--- START ---

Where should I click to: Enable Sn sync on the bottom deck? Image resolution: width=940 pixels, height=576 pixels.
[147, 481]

--- END ---
--- START ---

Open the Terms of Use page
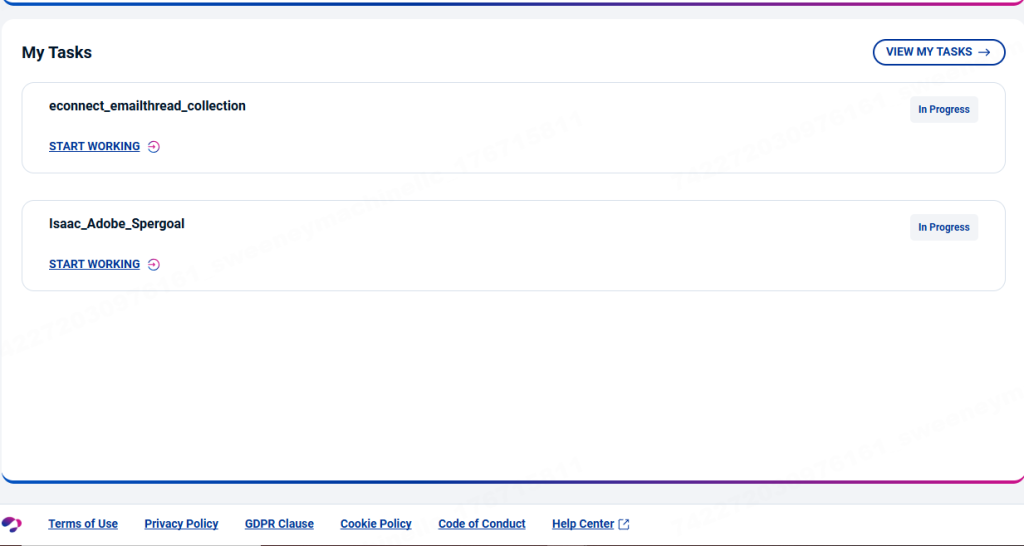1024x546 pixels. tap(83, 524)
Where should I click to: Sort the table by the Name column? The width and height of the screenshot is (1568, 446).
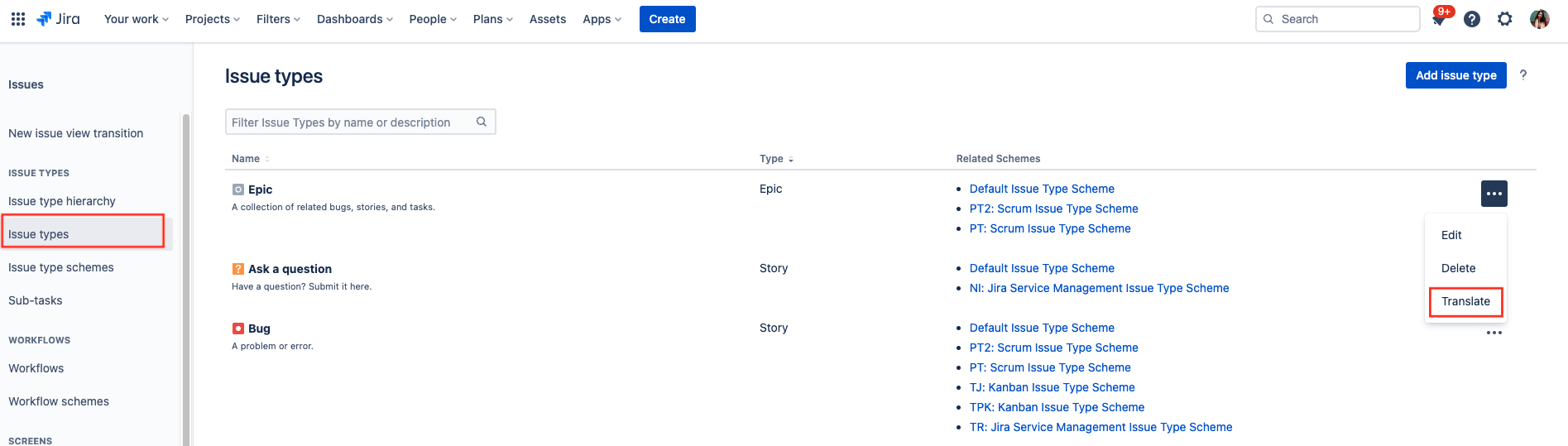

--- END ---

Please put the items starting at the line that contains "Open the Terms of Use page" and ending at the line that contains "Where should I click to: Sort", both included, into a numbered list. Skip blank lines and leave the pictures out.

1. Open the Terms of Use page
2. 1024x546 pixels. tap(83, 524)
3. Where should I click to: Sort the table by the Name column? The width and height of the screenshot is (1568, 446).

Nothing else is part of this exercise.